Seated in the middle of it all is Rick Bayless. He is wearing not his standard chef’s jacket but whiskered jeans and a body-hugging V-neck sweater, his blue eyes fixed on a spot on the table and his jaw set to the point of steely. Even so, it’s hard to mistake the founder of Chicago’s acclaimed Frontera Grill, Topolobampo, and Xoco; the host of the 11-year-old PBS show Mexico: One Plate at a Time; the winner of Bravo’s first Top Chef Masters; and the nationwide seller of Frontera-branded salsas, chips, and rubs. Bayless, 58, is one of the most powerful chefs in the United States. He is also the reason everyone is here today.

This month he will attempt something leagues beyond the typical celebrity chef ventures of cookbook writing, product licensing, and food show hosting. He will act. Bayless will star in a limited-run theatrical production at Lookingglass that has been designed by, for, and around him. Titled Rick Bayless in Cascabel, the play is an unlikely mash-up of musical theatre (he dances!), dinner service (he sautés food onstage!), and circus acts (tightrope walkers, clowns!). Oh, yes, and Bayless plays the romantic lead.

It sounds about as improbable as Kanye West designing a high-fashion collection—an endeavor that publicly bombed. One bemused critic has already dubbed the undertaking Chef du Soleil. But Bayless is serious. “I’ve always wanted to be able to do this,” he says. “Food can be transformative. And theatre has the same visceral power. It’s a challenge to try to bring them together, but it’s something I’m passionate to try.” In other words, he is ready to take a risk.

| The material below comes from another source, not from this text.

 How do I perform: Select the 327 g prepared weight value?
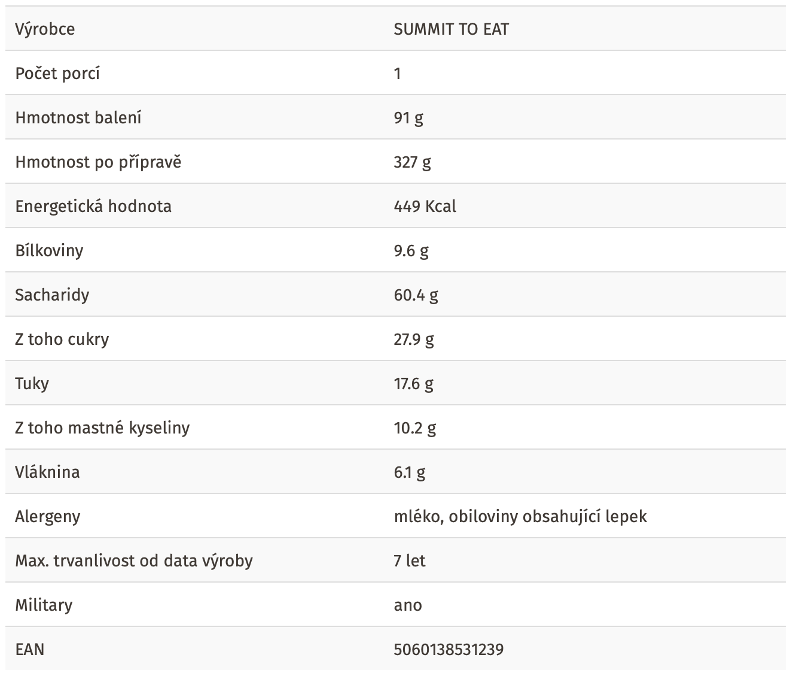pos(412,162)
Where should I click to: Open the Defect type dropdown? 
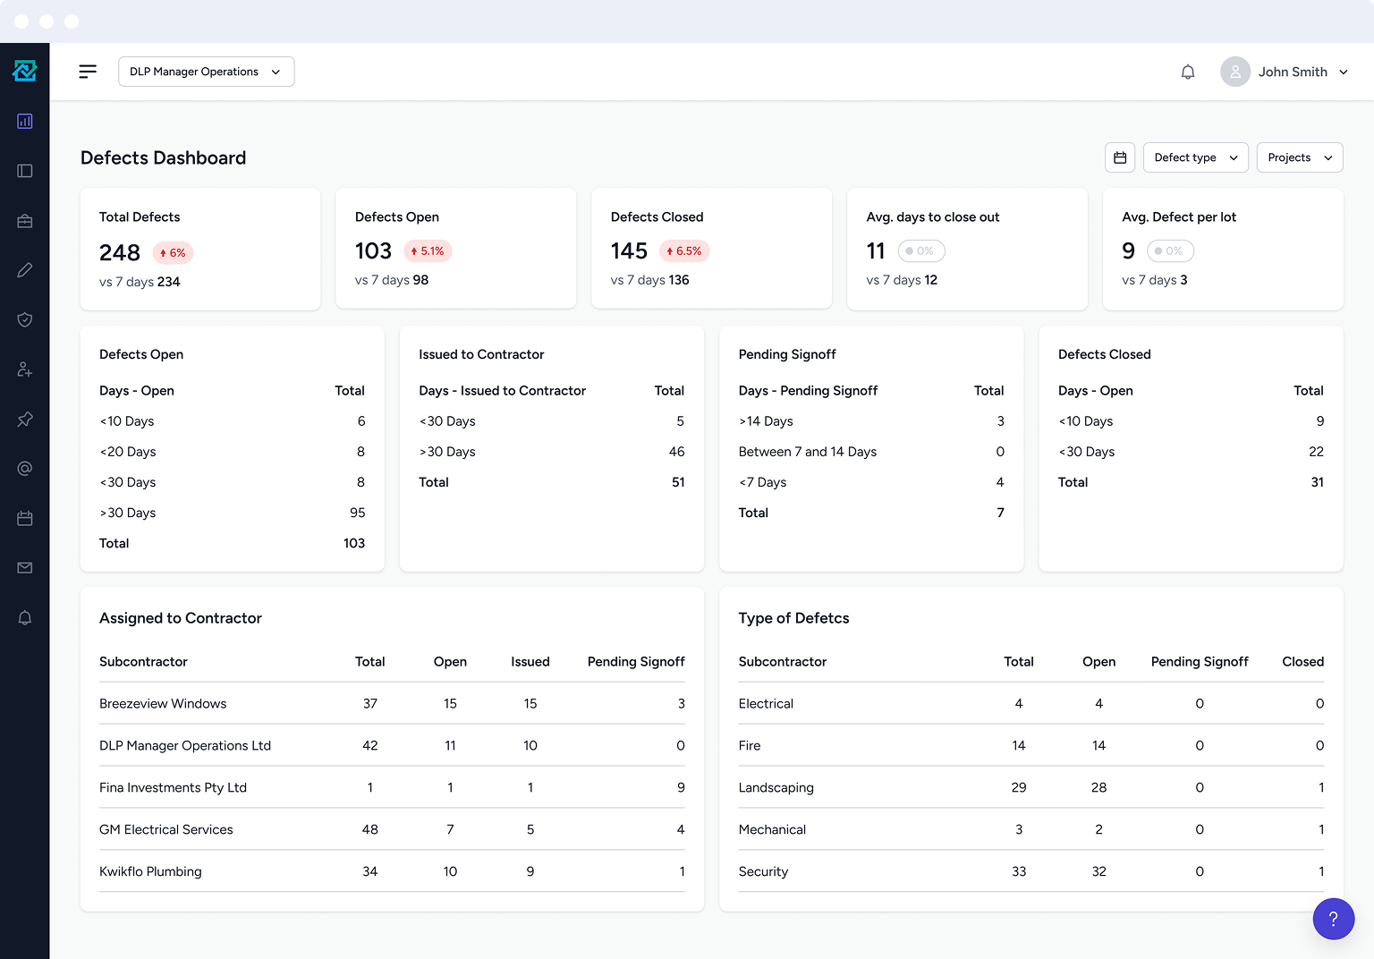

Many hypersuccessful professionals can relate to that feeling: Where do you go once you have arrived? If you’re Charlie Trotter, you announce that you’re closing your namesake restaurant after 25 years to pursue a graduate degree in philosophy and political theory. If you’re Bayless, you put on your dancing shoes. The main difference: Poring over the works of Plato carries little danger of humiliation on a grand scale. In Bayless’s case, the risk level is through the roof. “No one has ever done this kind of thing before,” Bayless admits. And laughs. “Maybe there’s a reason why.”

The logistics are daunting. Cascabel is set in a dusty Mexican boarding house during the 1940s. Bayless plays a chef, simply called the Cook, who tries to seduce his long-lost love—a woman with no appetite—by preparing food for her. Cast in the female lead is Chiara Mangiameli, a willowy 39-year-old flamenco dancer and actress. The 12 supporting players include acrobats, a musical maître d’, and Tony Hernandez, Lookingglass’s circus specialist, as a tightrope-walking sous-chef. Then there’s the three-person cooking staff from Frontera, plus 15 servers, bartenders, and wine captains hired especially for the pro­duction—and don’t forget the juggling clowns.

Why all the kitchen help? The play’s $200-and-up ticket prices include hors d’oeuvres, a three-course meal, and non-alcoholic beverages, with wine available for an additional fee. The meal is identical to the one that Bayless’s character cooks onstage for his would-be sweetheart. Working behind the scenes in a temporary kitchen, the staff will churn out dinner—six nights a week for four weeks—for a 150-person audience seated mostly at communal tables. Theatregoers will consume appetizers of queso fundido with chorizo and forest gelatin with whipped cream, followed by entrées of Hawaiian albacore seviche with chunky avocado and passion fruit and a beef tenderloin with Pueblan mole, black bean tamales, and smoky green beans. (The play runs from March 21 to April 22; for more information, go to lookingglasstheatre.org.)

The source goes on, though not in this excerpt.